If you were thinking of trying the viral TikTok ‘Sleepy Chicken’ or ‘NyQuil Chicken’ Challenge –forget it.
According to a publication on NBC, the Food & Drug Administration warned the TikTok generation against cooking chicken in NyQuil (acetaminophen, dextromethorphan, and Doxylamine); it is hazardous to your health.
The warning, part of a broader FDA update published on Thursday about ‘social media challenges,’ refers to a TikTok video posted a year ago, in which a user fried two chicken pieces in the cold and flue medication. In the video, which went viral and appears to have been scrubbed off the media platform, the user flips the chicken with a flatiron hair straightener.
“The challenge sounds silly and unappetizing – and it is. But it could also be very unsafe. Boiling medication can make it much more concentrated and change its properties in other ways. Even if you don’t eat the chicken, inhaling the medication’s vapors while cooking could cause high levels of the drugs to enter your body,” the FDA said.
“It could also hurt your lungs. Put simply: Someone could take a dangerously high amount of the cough and cold medicine without even realizing it.”

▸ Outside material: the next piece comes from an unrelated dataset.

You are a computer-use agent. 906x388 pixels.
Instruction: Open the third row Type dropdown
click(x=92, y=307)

The FDA statement caused NyQuil to trend on Twitter on Tuesday.
TikTok and Procter & Gamble, the manufacturer of NyQuil, didn’t immediately respond to any requests for comments.

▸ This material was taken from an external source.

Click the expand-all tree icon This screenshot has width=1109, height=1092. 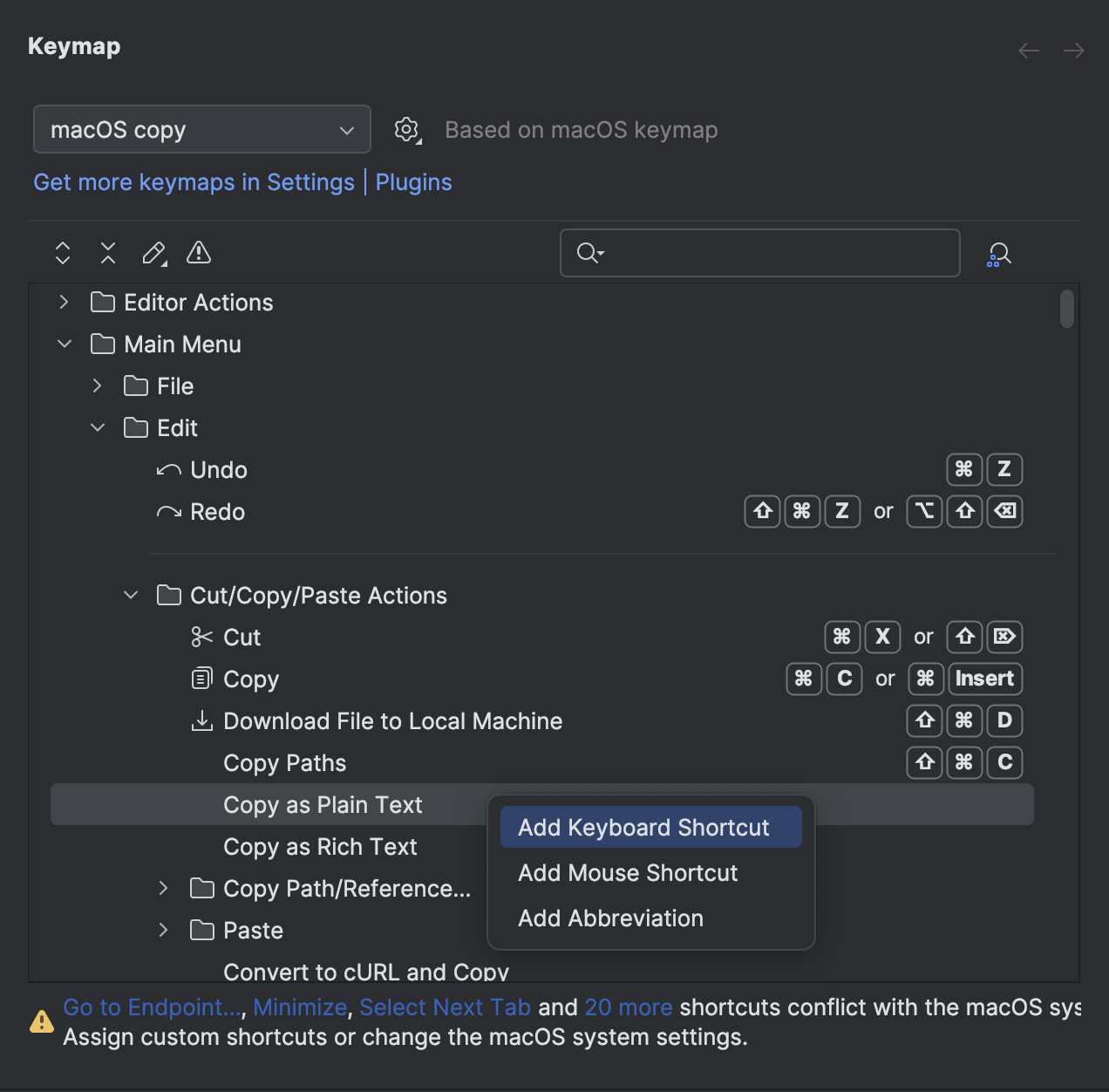point(62,253)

The tag #nyquilchicken appears to have been blocked on TikTok, and a search for it prompts a warning that “some online challenges can be dangerous, disturbing, or even fabricated.”
The FDA also urged parents to keep OTC and prescription medication away from kids and to discuss with them the perils of participating in any social media challenges involving medicine.

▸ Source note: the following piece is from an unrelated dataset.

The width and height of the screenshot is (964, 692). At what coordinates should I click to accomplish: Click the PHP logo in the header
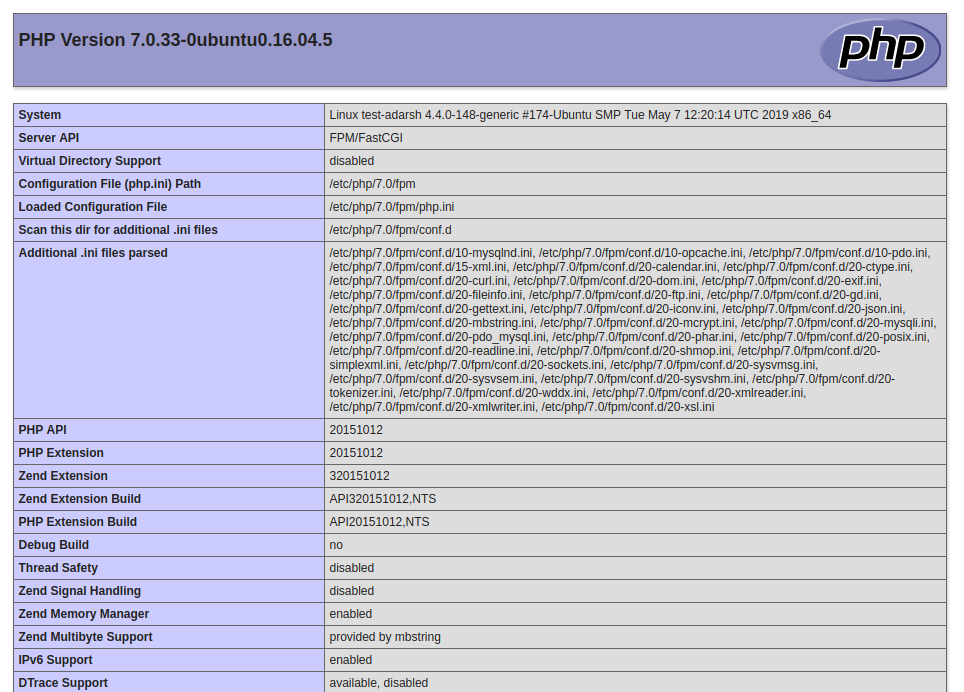click(x=880, y=50)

The statement also referred to an earlier TikTok trend involving consuming large doses of the allergy medication diphenhydramine, found in Benadryl. Early in 2020, the FDA issued a warning that overconsumption of the medicine could lead to cardiovascular issues, seizures, or death.
In 2018, similarly, consumer advocates voiced their concern over young people seen in videos consuming laundry detergent pods as part of the so-called Tide pod challenge. The Consumer Product Safety Commission reported that at least ten people lost their lives from eating the pods.